C 164/2018 Effective from 29/9/2018
  1. 7. The independent risk management function must conduct a regular back-testing program and profit and loss attribution program including but not limited to comparison of the risk measure and profit or loss values generated by the model against actual daily changes in portfolio value, as well as hypothetical changes based on static positions.
  2. 8. A Bank’s back-testing program must cover a minimum period of 250 business days.
  3. 9. A Bank’s back-testing program must include a formal evaluation of instances where trading outcomes are not covered by the risk measures (termed ‘exceptions’) on at least a quarterly basis, using the most recent twelve months modelled results and profit data. The Bank must document all exceptions generated from its ongoing back-testing program, including an explanation for the exceptions. A Bank must have the capacity to perform back-testing analysis both at the level of the whole portfolio and at the level of sub-portfolios or books that contain material risk.
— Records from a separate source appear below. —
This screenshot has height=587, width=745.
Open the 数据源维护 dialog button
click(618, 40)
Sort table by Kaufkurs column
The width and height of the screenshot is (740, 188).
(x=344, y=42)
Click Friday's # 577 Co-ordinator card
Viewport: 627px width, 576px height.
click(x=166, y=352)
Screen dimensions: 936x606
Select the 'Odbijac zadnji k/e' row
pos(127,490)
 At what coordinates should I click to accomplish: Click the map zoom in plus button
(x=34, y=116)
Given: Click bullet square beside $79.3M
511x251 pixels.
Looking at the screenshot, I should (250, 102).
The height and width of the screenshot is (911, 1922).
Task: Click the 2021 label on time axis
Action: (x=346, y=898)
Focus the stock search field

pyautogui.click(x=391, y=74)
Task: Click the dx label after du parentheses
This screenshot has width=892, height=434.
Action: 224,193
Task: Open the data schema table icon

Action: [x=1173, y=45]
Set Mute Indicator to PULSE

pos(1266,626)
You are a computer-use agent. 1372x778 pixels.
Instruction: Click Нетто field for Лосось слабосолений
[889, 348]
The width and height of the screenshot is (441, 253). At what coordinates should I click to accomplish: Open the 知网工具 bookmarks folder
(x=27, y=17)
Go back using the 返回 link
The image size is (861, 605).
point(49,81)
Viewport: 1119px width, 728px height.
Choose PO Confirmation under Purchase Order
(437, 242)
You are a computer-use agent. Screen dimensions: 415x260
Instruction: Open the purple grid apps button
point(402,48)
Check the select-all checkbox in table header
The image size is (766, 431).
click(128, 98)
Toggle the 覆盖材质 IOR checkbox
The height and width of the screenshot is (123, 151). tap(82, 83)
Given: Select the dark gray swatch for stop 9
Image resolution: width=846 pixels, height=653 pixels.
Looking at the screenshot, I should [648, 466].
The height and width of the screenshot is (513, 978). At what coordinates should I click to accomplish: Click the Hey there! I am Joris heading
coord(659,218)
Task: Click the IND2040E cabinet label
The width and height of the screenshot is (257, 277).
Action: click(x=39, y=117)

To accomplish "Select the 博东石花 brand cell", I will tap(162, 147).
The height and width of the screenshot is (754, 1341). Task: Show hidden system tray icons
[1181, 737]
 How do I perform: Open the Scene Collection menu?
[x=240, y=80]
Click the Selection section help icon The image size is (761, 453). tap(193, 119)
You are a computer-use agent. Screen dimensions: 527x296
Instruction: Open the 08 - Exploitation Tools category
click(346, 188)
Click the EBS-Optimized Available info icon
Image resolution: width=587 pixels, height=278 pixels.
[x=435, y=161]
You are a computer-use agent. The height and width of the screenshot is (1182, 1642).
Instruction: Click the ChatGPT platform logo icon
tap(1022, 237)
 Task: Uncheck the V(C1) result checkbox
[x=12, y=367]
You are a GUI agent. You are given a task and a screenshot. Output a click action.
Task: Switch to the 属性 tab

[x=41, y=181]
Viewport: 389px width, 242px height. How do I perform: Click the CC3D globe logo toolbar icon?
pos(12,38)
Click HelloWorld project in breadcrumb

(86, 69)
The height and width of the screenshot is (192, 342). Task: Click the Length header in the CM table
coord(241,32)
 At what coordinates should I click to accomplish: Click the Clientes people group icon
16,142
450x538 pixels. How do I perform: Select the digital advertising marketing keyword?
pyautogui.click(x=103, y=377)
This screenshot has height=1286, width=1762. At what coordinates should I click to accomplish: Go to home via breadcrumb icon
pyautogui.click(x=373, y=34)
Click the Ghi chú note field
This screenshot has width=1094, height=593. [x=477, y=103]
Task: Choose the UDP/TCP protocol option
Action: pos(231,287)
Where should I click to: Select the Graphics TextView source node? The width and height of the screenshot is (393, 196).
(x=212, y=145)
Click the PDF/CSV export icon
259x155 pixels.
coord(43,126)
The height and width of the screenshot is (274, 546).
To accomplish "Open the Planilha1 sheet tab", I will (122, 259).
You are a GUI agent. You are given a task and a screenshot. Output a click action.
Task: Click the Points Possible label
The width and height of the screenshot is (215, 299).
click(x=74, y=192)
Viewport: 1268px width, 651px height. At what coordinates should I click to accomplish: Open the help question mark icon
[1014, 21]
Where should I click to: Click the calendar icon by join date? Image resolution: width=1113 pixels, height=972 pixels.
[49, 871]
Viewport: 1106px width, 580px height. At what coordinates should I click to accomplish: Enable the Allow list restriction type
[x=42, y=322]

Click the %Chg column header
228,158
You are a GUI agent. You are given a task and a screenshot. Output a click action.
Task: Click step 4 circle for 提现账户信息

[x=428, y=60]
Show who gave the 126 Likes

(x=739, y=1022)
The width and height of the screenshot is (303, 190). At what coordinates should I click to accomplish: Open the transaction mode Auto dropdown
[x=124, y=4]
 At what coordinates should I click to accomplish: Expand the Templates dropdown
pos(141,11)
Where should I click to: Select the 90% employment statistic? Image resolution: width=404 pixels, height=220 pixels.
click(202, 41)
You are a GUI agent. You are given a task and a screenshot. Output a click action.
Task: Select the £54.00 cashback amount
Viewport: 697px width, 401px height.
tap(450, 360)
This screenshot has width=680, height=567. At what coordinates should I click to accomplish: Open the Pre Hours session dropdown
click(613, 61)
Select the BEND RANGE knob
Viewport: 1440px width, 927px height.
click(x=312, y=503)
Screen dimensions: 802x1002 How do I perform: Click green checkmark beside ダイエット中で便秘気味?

  4. 10. A Bank must perform back-tests using both actual trading outcomes and hypothetical trading outcomes. Hypothetical trading outcomes are calculated by applying the day’s price movements to the previous day’s end-of-day portfolio. When performing back-tests using actual trading outcomes, a Bank must use clean trading outcomes, i.e. actual trading outcomes adjusted to remove the impact of income arising from factors other than market movements alone, such as fees and commissions, brokerage, additions to and releases from reserves which are not directly related to market risk (such as administration reserves).